Laurence D. CohenWhen the publisher of Banker & Tradesman walks through the newsroom, he occasionally reaches into his pocket for the keys to his Ferrari – and a penny from that same pocket often falls to the floor. He doesn’t even bother reaching for it, but the entire news staff dives for the coin, in a pathetic effort to double their pay for that day.

But journalists are sophisticated capitalists. We don’t begrudge the wealthy their wealth. As long as the social service safety net is in place (free barrels of rum on our desks; gently used paper towels in the bathroom), we are content to work hard in the hope that some day, we, too, will live the life of a publisher.

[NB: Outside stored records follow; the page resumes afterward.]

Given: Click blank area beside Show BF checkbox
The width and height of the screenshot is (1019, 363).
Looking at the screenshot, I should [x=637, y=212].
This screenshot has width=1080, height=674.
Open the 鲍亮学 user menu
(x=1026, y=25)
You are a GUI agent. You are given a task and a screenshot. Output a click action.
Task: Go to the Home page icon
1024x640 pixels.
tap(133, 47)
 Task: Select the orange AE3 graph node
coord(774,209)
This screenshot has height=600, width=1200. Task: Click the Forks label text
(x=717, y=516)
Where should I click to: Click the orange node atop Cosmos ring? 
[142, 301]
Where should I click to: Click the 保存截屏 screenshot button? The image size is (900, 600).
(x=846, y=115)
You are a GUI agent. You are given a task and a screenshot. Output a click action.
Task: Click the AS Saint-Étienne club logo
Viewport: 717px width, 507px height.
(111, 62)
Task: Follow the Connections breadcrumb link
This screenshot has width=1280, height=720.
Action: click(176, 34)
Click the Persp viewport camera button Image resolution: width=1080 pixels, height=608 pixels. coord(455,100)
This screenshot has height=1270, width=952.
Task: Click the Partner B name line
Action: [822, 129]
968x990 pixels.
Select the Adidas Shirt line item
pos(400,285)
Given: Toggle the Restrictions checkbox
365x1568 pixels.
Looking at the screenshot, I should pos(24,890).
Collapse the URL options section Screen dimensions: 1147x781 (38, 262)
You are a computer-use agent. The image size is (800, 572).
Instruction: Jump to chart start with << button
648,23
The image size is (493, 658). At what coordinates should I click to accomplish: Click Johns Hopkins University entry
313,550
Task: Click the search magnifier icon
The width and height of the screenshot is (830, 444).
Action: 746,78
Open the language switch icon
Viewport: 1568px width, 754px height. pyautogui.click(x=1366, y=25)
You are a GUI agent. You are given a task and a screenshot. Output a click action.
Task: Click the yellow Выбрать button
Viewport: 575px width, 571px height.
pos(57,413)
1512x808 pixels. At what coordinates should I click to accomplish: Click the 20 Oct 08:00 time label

The income inequality cha-cha is all the rage these days, although the moral of the story remains a bit murky. Are we interested in dragging the rich folks down to our level? (“No more imported beer for you, sir. Drink Bud like the rest of us.”) Or, shall great riches be lavished on all, be it butcher, baker, or column maker?

The closest America might have come to a middling level of income equality was in the medium-sized factory/mill towns, where sufficient numbers of folks all worked in the same union-scale pay grades so that “equality” was achieved. If that was Heaven at some point, today the remnants are a sorry mess, suggesting that equality needs some fine-tuning – or the magic of the market, which, again, tends to breed inequality.

The Metropolitan Area Planning Council cranked out a tear-inducing inequality analysis in December, noting that in the Boston region, the disparity between rich and poor has grown faster in the past three decades than the interest on a publisher’s bond portfolio.

While trying mightily to sound detached and academic, the council couldn’t resist just a bit of a sermon. “Wealth in the region has become increasingly concentrated, creating a smaller group of wealthy families than ever before, while more Greater Bostonians than ever struggle to make ends meet.”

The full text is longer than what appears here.